Anger is energetic, forceful and strong. Shame is secretive, cowering and vulnerable. In our emotional development many people stay with the energy of anger rather than the pain of shame and become “anger addicts” to avoid the discomfort of shame. Anger is not comfortable either but between the two, anger is more comfortable than shame.
Anger is used as a defensive tool to shield you from being exposed or vulnerable. It is the go-to emotional response whenever you feel threatened. It is natural to protect yourself when threatened. Self-defense is a legal defense in defending one’s physical safety. But when one uses anger to defend from the shame of being found out – whatever weakness or secret you harbor – anger limits the opportunity to explore that vulnerability.
Vulnerability is not a bad thing. Dr. Brene Brown’s famous TED Talk is worth a watch if you are not familiar with it.

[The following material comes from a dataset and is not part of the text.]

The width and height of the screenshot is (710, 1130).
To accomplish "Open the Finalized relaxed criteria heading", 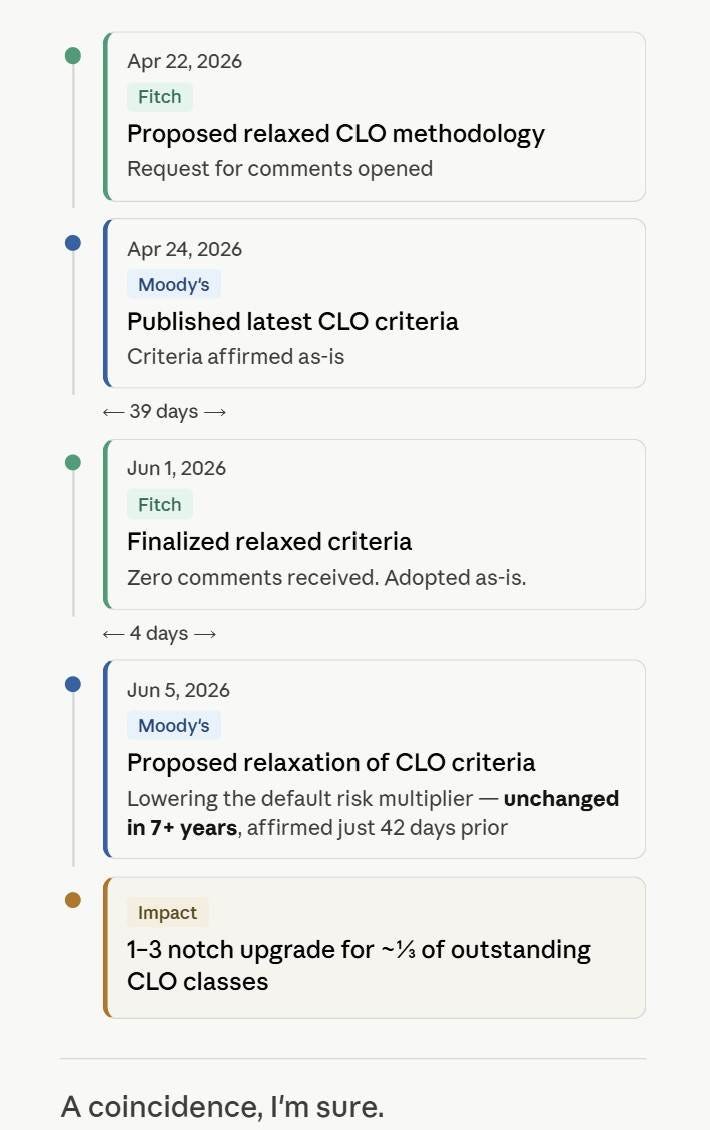I will [x=270, y=541].
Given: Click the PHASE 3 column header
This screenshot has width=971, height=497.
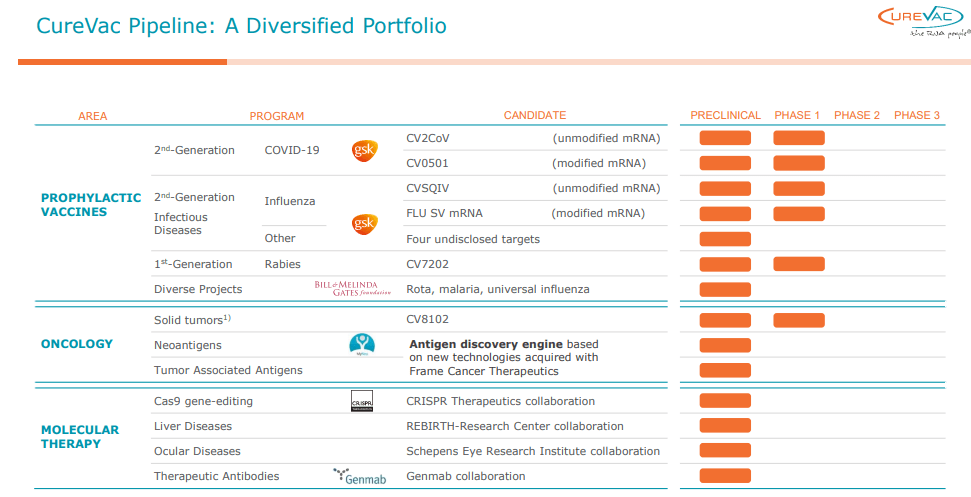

Her basic message, vulnerability is a mess but embrace that mess to be strong.
When you stay in your anger to defend yourself and blame others, you not only push others away from you, you cut off a part of you from yourself.
Please do not confuse guilt with shame. Guilt is based on our behavior. If you do something wrong, you feel badly about it. The feeling bad is a message that you need to change the behavior. You steal, you feel bad – message – stop stealing. That is a useful emotion to work on self-improvement.
Shame is a sense that “I am flawed, I am unworthy, I am unlovable, I am not enough.” When an incident occurs that touches that deep down shame some of us retreat with a carton of ice cream. Others flare up into an angry, self righteous, aggressive hot head. The goal is neither of these reactions.
The goal is to acknowledge the shame, accept the “yuckiness” of it and try to separate the present incident from the shame baggage we carry with us. This is not something one quickly learns to do. It is a life long practice. But when one can defuse a present angering situation from the ancient shame, our sense of anger feels more in perspective. With the charge decreased you are better able to problem solve rather than react from the primitive part of the brain.
A quick example to illustrate: if you harbor a secret fear of being worthless (not always fully conscious of this shame you have been so good at deflecting it) and a friend shows up for dinner habitually late. You may interpret the lateness as “you do not value my time” or “I am not important to you” or “how can you disrespect me like this?” This thinking coupled with that gnawing but not quite conscious shame sends you into a self righteous, annoyed, blaming posture. Their lateness is taken personally and can send you into an aggressive or passive-aggressive attack.
Hey, the lateness may be some passive-aggression on their part. Or it might just be you have a friend who is bad with time. But if you come at the person with anger fueled by ancient shame you come across unreasonable. The anger is out of proportion to the incident.
The ability to defuse your anger from the old stuff and simply focus on the inconvenience of the present situation puts you in position to solve a situation not throw gasoline on a small flame.
When you begin to understand your shame, you are much better at managing your angry responses to situations. Anger management counseling can help you understand this shame and how it impacts your angry reactions to eventually reduce the angry reactions.